I’m new to the forum and relatively new to DYI computers. I built a few systems in the past year and have been so pleased by the performance that I have decided to build my own little Nextcloud server. I’ll be using a small win10 system that I just built (I know I’m in Linux land but I’ll be using win10). The specs are humble because all I want it to do is be a dropbox replacement server for me and me alone. This build features the new AMD Athlon 200GE APU, A Gigabyte B350 itx MoBo, 8gb of Crucial Balistix RAM, a small Corsair M.2 SSD for the OS, and two 2tb Seagate barracudas running in raid 1.
My question has to do with the set up. I’ve heard it was easy enough but I cant find easy to understand information for the install and setup process (especially in win10). I mean, I downloaded the “Nextcloud server” download and can’t even tell what the heck file to even install! The file that Nextcloud directed me to download has hundreds of files in it and I can’t find the executable. It kind of feels as if Nextcloud doesn’t want me/people to use their tool.
Has anyone set this up before and are you willing to send me some pointers or direct me to some directions? Again I just want to set up a single user server, that I host and then access from 2-3 other machines. I hate goolge and would like to stop using them as much as possible. I would also like to stop paying dropbox $100 a year for cloud access. Help me do this!
Ehh… I’m going to absolutely honest here, the server portion of nextcloud runs better in Linux.
If you want to run it in windows, start looking into the WAMP stack, there are prepackaged softwares out there like WAMP and XAMPP that will help you with your Nextcloud goals, but I recommend against them.
hmm if you wan’t your life not getting hard, don’t use proxmox and virtualise everthing that you can Keepo idk about nextcloud on win, test it and give us info
May as well turn the entire system into a hypervisor at that point.

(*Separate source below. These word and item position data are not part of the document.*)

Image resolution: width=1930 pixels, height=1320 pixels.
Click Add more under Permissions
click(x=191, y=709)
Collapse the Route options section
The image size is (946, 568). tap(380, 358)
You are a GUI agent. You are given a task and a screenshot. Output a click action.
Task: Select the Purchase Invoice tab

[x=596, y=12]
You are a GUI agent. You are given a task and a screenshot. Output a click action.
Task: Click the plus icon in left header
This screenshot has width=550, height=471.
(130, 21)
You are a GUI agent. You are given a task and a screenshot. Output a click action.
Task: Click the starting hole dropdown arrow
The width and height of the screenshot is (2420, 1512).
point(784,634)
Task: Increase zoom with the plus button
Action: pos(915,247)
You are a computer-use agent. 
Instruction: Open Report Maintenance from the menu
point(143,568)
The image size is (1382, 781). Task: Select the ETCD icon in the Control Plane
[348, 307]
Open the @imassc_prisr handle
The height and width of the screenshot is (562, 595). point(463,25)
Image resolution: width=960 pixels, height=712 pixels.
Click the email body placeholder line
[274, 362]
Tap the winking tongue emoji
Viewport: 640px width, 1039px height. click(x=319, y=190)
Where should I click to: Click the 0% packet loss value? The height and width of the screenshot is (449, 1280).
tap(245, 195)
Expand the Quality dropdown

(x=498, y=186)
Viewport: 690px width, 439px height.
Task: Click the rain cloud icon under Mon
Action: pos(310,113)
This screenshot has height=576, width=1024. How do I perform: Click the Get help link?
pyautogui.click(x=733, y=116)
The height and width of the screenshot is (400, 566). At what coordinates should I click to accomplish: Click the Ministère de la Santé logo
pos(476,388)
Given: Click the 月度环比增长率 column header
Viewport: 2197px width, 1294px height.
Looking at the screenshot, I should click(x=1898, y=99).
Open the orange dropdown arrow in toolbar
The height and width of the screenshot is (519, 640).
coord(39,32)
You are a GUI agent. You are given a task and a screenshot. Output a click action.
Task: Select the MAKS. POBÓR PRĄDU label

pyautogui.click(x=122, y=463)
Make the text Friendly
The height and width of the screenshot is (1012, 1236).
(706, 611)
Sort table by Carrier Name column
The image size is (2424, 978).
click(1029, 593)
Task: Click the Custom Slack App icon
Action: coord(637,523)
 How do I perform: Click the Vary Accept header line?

Also I should address these to help you understand how nextcloud-server works better
This is likely because of a misunderstanding on your part. There is no “install” when it comes to Nextcloud-server. The files given is what is required for the web service to “run” the nextcloud-server.
So how it’d likely be done is you need to install Apache Web server (or some other of your choice), PHP, and MySQL (or some supported alternative). You then configure the basics of the web server and throw your Nextcloud files into a directory apache will read from. That is how you “install” nextcloud.
I have set this up before and I still use it today.
Most times it doesn’t really matter, but for nextcloud you’re kind of better off just using it. Or try to find an alternative to nextcloud that works on windows natively.
I highly recommend using the Docker image, especially if you’re going to run it on Windows. Running it containerized will make your life much easier, because it really isn’t optimized for Windows and there’s not much support for it.
Alternately, you can run it in a Linux virtual machine. Nextcloud even has a pre-installed VM available. You can run it in VirtualBox, which is free. This is probably your easiest solution, damn near close to one-click. The setup instructions are for Linux, but it should be doable in Windows pretty easily.
But really, your most elegant, efficient way is going to be installing a Linux server and running a Docker container on top of it.
you got that right my first experience with wamp still gives me nightmares @DoomsDayCJ installing a linux server is actually a better choice
most versions of server distros do not have a gui but are managed through a web based interface. For server performance you do not want a gui on the same machine as the servers data base as gui tends to be resource hogs.
using web based gui such as nginx or others keeps a gui interface on the workstation machine rather than the server.
nas4free, freenas, ubuntu server, zentyl server, netthesys, fedora, arch, and debian all have specific server distros but you can set up servers on just about any distro.
even windows! but i highly recommend against that.
Thanks so much everyone! All the feedback here caused me to read more. I haven’t made up my mind just yet but Win10 and Syncthing might be the best option for my use case. Let me know if y’all disagree.
With the hardware you have you might as well just install Virtualbox and then run your Nextcloud server as a virtual server.
I have an email server and Nextcloud server running in a single board x86 computer with a 2.2GHz Celeron and 4GB of RAM. Before I installed Elasticsearch for the “Full Text Search” function the server was consuming only 700MB of RAM. Now it uses a whopping 2GB.